Return only the stretch of the material below that begins with the line containing "Identify the click" and ends with the line containing "[Państwo] (1246, 349)", exactly; both of those lines belong to it.

DATA FOR PROCESSING
————

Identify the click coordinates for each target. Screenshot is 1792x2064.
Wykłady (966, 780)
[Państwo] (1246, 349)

————

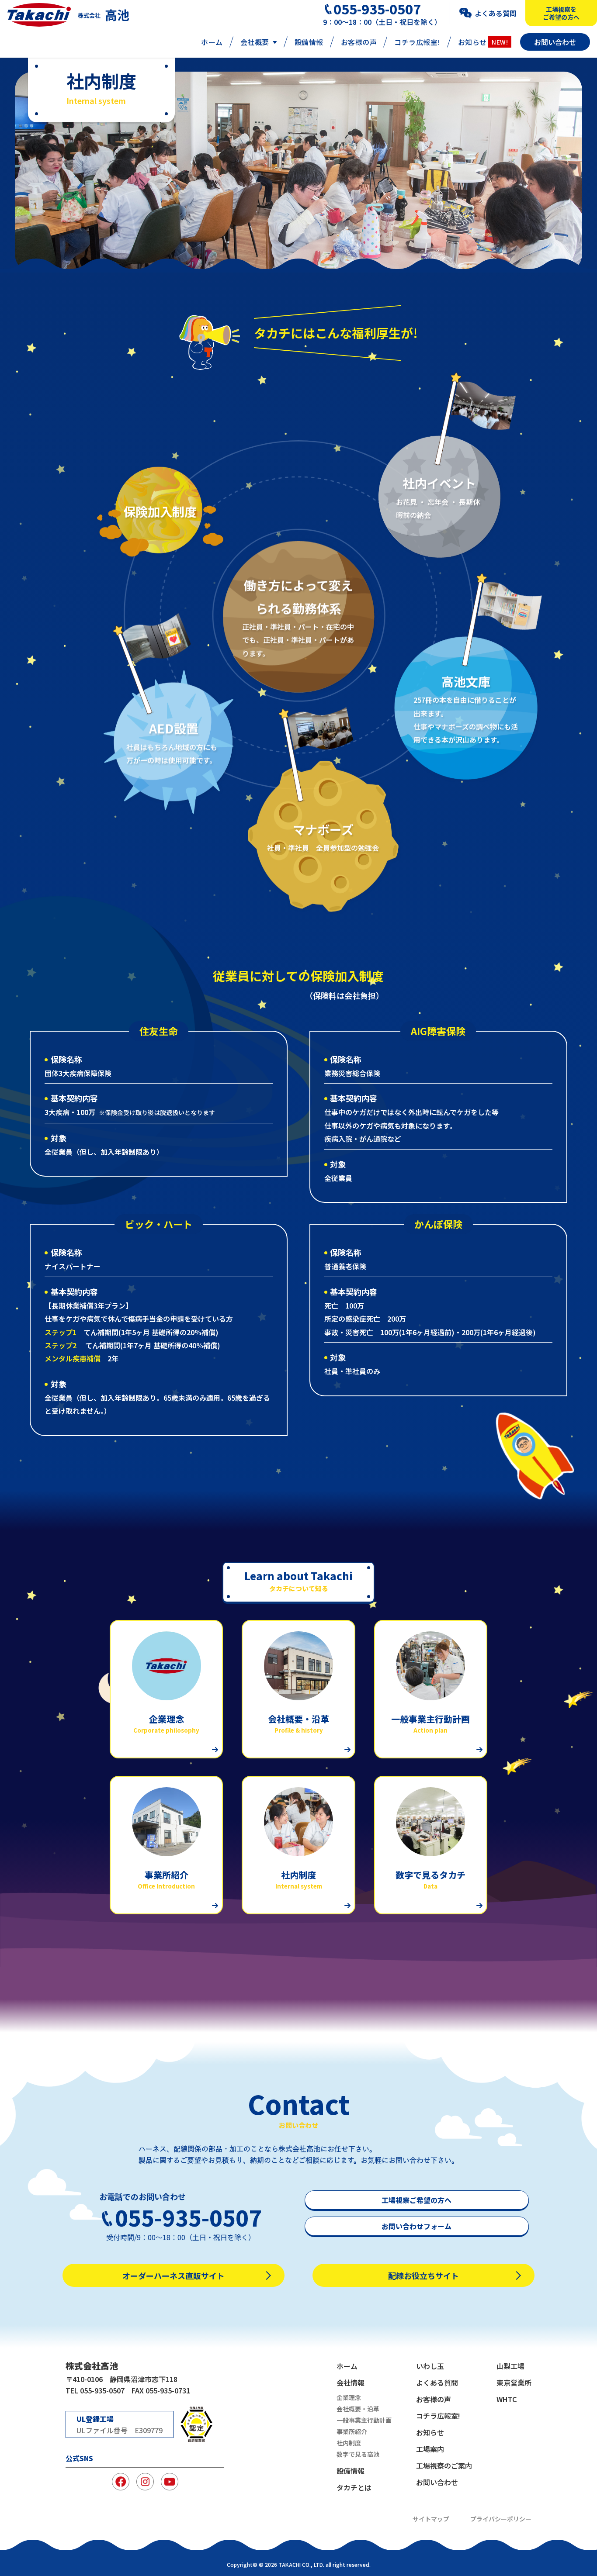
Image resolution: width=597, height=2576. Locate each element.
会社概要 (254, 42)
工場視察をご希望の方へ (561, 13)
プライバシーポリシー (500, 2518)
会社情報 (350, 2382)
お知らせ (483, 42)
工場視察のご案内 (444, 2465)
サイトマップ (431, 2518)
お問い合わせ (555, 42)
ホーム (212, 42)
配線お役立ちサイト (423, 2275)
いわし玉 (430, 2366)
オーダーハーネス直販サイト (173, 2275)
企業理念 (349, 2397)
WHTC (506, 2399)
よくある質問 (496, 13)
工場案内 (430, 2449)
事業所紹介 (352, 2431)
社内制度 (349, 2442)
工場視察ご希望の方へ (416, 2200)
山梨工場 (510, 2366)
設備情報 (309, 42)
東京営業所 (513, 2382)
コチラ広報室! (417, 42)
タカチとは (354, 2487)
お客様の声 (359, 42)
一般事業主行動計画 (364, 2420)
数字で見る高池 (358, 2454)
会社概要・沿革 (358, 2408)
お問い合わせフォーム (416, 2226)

————

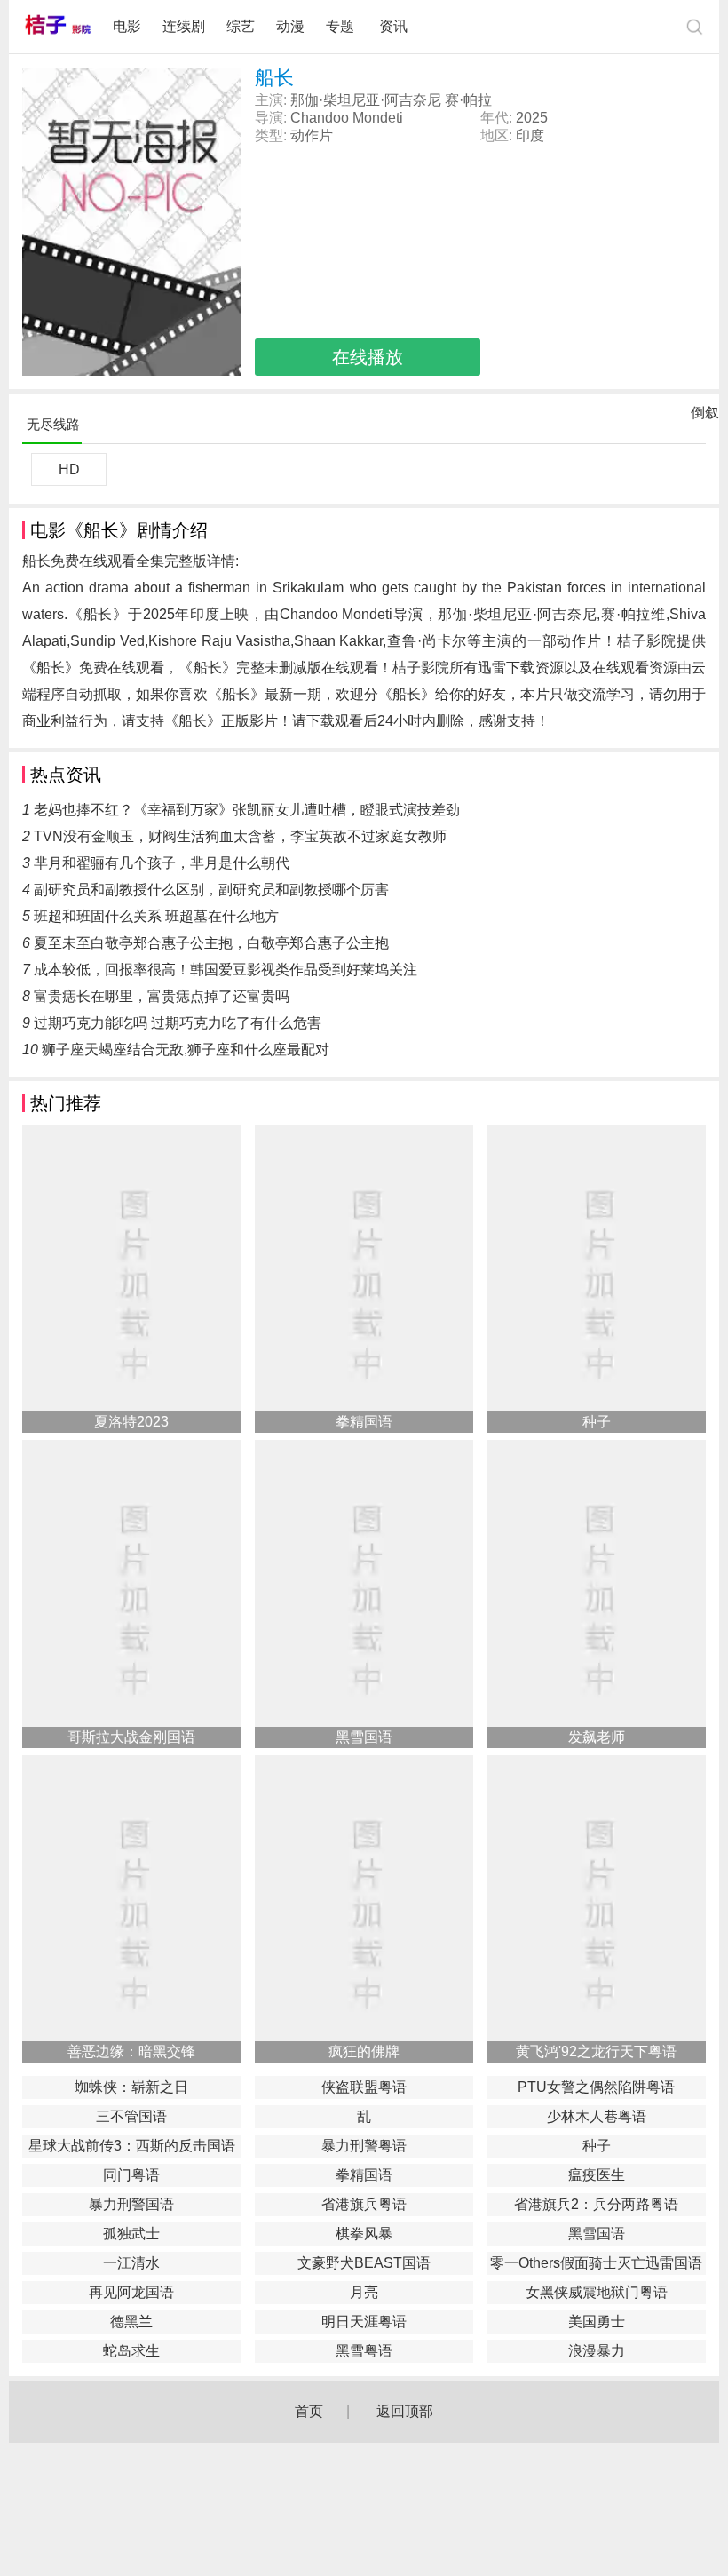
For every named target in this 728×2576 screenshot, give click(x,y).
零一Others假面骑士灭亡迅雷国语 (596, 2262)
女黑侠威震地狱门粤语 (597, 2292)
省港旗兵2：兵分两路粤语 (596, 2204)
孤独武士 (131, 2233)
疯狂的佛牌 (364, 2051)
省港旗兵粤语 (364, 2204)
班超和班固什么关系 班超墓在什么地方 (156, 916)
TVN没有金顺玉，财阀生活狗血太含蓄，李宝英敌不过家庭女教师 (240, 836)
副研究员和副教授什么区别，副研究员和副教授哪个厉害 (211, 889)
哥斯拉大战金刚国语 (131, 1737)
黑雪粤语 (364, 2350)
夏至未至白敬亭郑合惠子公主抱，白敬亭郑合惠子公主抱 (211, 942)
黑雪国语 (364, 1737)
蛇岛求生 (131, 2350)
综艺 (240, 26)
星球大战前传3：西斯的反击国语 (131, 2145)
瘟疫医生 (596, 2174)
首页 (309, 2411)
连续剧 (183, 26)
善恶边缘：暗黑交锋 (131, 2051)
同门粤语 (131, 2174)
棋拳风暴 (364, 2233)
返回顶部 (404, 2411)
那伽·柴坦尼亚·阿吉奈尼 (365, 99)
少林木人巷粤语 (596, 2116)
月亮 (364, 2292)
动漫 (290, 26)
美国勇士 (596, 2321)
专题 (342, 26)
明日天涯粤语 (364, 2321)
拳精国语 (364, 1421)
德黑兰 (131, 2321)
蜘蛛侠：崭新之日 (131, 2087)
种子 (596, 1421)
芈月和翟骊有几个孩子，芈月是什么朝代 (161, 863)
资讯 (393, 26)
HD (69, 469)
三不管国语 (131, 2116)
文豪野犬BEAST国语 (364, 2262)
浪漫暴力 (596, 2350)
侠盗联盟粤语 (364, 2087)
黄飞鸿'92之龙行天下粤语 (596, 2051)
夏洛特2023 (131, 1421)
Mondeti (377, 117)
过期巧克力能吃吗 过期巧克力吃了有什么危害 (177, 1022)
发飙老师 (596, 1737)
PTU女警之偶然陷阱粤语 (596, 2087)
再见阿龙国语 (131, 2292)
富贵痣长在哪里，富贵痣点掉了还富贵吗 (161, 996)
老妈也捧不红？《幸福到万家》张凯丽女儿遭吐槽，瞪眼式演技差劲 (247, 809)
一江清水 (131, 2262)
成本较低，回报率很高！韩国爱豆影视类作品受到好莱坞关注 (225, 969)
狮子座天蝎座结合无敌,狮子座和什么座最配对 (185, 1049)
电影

————

SOLVED PROBLEM
Identify the click coordinates for each target. Screenshot is 1792x2064.
Wykłady (966, 780)
[Państwo] (1246, 349)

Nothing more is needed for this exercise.